Among the questions asked in this survey was, “Does your practice provide myopia management eye care treatment for patients age 18 and under?” Surprisingly, seven in 10 (70.1%) surveyed said their practices provide myopia management services, but three in 10 (29.9%) said their practices do not offer myopia care for children. A plethora of other research suggests that only a small percentage of eye care professionals actually practice full scope myopia management.
The respondents who replied, “Yes,” were then asked, “Which treatment interventions do you currently prescribe to manage progressive myopia in children and adolescents?” Almost 71% said “more time outdoors,” 65% said “multifocal soft lenses,” and 52% said “visual hygiene recommendations.” OrthoK, topical low-dose atropine, and combination therapy were far down the list. Sadly, 40% responded “single-vision eyeglasses,” which do nothing to slow the progression of myopia (see Figure 1).
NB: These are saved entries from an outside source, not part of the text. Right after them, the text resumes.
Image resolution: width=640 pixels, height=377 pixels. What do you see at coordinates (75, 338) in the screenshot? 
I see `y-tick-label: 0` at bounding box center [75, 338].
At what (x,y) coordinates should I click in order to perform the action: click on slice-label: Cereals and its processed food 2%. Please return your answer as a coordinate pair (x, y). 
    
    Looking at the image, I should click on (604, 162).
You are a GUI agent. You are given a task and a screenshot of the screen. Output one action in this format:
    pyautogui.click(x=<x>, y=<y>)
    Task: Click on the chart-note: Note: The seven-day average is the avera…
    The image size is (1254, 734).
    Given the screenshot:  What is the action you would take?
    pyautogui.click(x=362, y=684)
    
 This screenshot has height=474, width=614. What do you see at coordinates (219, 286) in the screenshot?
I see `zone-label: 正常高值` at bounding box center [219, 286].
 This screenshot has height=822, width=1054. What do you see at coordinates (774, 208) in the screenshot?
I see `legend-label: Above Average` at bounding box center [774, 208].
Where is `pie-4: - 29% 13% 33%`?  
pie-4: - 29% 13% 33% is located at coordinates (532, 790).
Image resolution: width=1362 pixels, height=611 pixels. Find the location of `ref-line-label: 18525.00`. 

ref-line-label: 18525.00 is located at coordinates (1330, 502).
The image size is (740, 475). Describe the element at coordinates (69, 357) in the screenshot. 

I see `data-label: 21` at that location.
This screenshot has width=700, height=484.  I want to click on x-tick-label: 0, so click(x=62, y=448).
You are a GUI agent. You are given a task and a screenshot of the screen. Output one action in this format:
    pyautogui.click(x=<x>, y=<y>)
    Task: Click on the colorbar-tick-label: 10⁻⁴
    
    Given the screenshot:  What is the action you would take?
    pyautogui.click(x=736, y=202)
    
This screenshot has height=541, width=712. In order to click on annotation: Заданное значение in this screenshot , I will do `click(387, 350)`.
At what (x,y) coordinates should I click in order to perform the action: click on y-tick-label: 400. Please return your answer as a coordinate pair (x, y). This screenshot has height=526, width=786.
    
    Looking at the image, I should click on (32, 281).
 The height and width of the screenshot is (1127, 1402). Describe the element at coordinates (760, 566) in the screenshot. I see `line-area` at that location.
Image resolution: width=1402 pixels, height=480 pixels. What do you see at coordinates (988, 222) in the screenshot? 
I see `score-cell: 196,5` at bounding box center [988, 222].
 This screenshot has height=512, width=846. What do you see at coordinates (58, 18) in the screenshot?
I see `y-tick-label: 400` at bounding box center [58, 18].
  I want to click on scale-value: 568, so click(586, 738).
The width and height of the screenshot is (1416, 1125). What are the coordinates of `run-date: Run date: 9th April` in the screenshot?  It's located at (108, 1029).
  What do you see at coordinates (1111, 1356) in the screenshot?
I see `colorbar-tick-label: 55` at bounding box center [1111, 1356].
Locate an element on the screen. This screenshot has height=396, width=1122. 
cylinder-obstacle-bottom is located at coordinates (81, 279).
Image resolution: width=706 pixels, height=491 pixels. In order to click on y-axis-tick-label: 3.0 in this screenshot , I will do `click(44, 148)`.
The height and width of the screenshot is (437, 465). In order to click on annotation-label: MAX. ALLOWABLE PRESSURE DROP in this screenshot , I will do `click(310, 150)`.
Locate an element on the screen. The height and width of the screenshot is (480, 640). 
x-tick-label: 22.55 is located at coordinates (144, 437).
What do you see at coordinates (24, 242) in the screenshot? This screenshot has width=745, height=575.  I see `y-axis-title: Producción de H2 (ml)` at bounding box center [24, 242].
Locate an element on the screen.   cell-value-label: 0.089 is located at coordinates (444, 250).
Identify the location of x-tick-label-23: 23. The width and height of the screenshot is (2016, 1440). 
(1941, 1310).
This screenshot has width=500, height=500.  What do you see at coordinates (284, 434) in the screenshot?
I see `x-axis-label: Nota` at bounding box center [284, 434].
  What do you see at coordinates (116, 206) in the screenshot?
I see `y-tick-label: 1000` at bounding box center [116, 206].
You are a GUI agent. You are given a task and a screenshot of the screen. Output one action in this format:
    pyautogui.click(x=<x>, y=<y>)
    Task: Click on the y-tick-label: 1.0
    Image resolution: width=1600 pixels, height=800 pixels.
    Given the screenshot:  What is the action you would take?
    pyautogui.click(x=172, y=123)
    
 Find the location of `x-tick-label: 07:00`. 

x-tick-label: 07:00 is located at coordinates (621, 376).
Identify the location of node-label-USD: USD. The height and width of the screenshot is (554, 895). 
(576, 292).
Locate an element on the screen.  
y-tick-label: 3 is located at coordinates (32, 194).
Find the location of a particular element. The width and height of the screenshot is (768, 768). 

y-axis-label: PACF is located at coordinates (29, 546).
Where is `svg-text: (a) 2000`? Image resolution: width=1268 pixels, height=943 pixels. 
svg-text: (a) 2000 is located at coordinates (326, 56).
Clinicians should strive to deploy a comprehensive myopia management strategy that involves decision-making based on age, lifestyle, familial risk, axial length, position on the axial length growth chart, progression rate, risk of high myopia, potential side effects, and individual preferences. This personalized approach ensures optimal long-term myopia management and helps reduce the risk of visual impairment and blindness later in life.
Eye care professionals must consider a child’s individual needs to prescribe comprehensive and effective myopia care. Prescribing a complete armamentarium of treatments for myopic children means practicing at the highest level and fulfilling one’s duty of care.